‘The man dies on page one’
The former editor of Mint Lounge talks about her forthcoming novel
Simar Bhasin letters@htlive.com
1Your debut novel, The Illuminated, is out this year. What is it about? It is the story of two women, mother and daughter, who are forced to see the world anew in the wake of a personal tragedy. The husband/father figure, a renowned architect and an all-round giant of a man around whom their lives revolve, dies on page one.
The Illuminated is scheduled to be published in July so I don’t want to give away too much but I’d say it’s a novel about perception. When the light shifts, you see the world differently.
2
In the book, Tara is a Sanskrit scholar while Shashi is immersed in philosophy. Having studied linguistics yourself, did that come into play while shaping these characters? What were the books you imagined your characters would be well acquainted with?
I have a Master’s degree in linguistics but I never studied Sanskrit formally. An interest and immersion in both the poetry and mathematics of language is common to both. Since my characters are rather scholarly in their inclination, I decided to read everything I thought they would be reading. So for Tara, I read a lot of Bhartrihari and Bilhana and Kalidasa in translation — she would be reading them in Sanskrit though. And for Shashi, Hegel and Sri Aurobindo. As a result, I hadn’t caught up on new books in the last few years at all! I’m reading them all now.
3
In what ways has your experience as a journalist and editor helped in developing your fiction?
It hasn’t necessarily helped except that it taught me how to respect deadlines.
In fact, being an editor was often detrimental to drafting because I would constantly self-edit. I frequently fantasized whether it would have been more pleasurable to write fiction had my day job not involved writing and editing. Like, if I was a banker or an architect, would I be welcoming the chance to work with words at the end of the day? Fiction demands an entirely different approach and sometimes the rationality and urgency of journalistic writing can come in the way. I know it’s romantic to say I woke up at 4 am to write but my daytime attention had to be devoted to the jobs I held so I would write from midnight to 2 am whenever I could and through the day most weekends. That way, I had some sense of a shift from one to the other.

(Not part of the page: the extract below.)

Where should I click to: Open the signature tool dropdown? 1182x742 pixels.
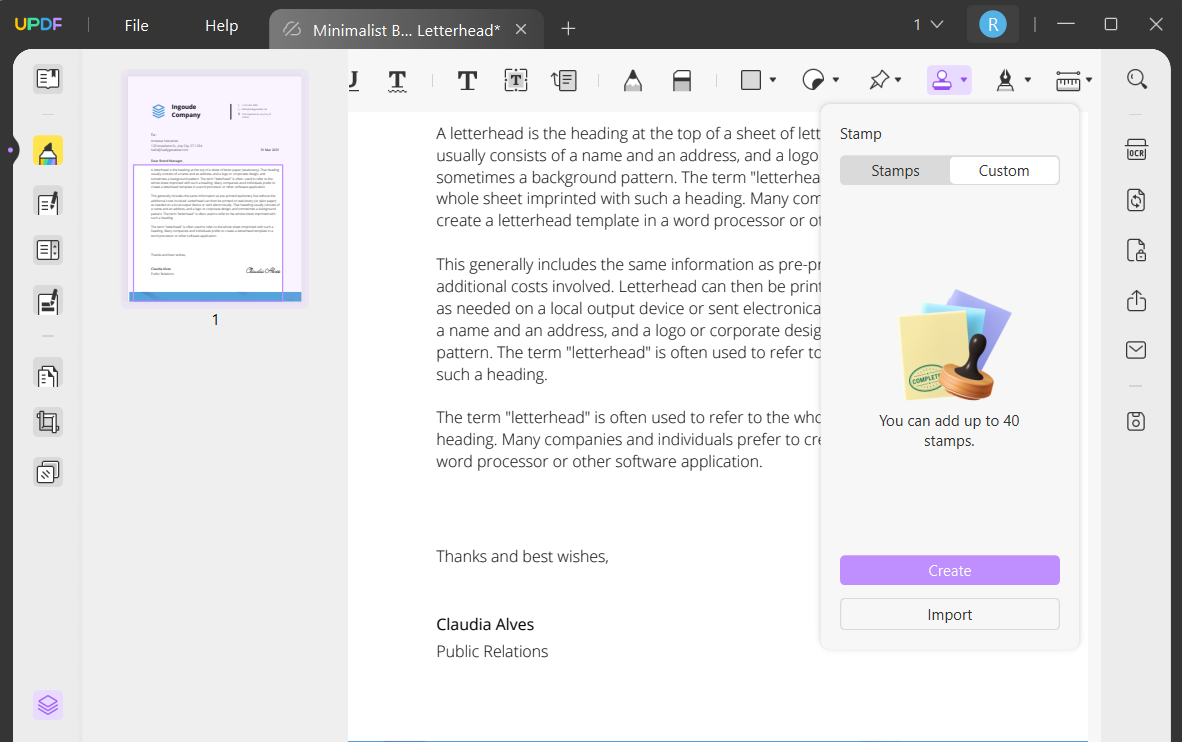pyautogui.click(x=1027, y=79)
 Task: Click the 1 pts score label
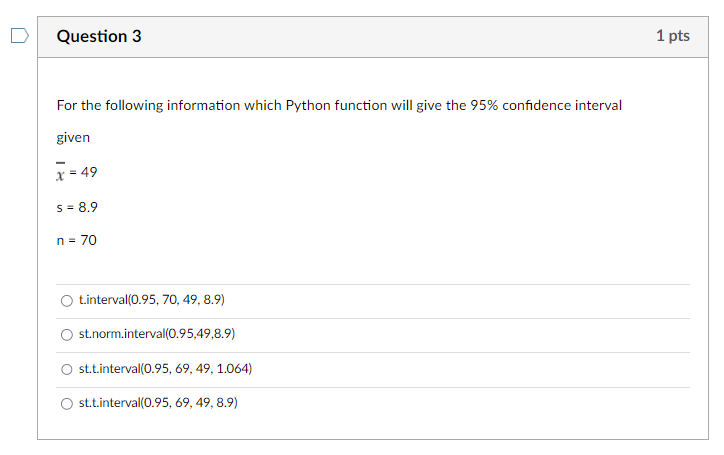coord(672,36)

I’m quite irritated by the impulses of journalism in the Twitter era, which is so much about a ‘this or that’ culture, so much about virtue signalling and sparring with people who don’t wholly align with you. I feel fiction has the opposite impulse, to inhabit characters without judgement.
4
What are you working on next?
I’m at the starting stages of my next work of fiction and also writing my first screenplay. It is a collaboration with two New York-based writers and an international producer and filming will begin midyear. Yes, I’m looking forward to 2021.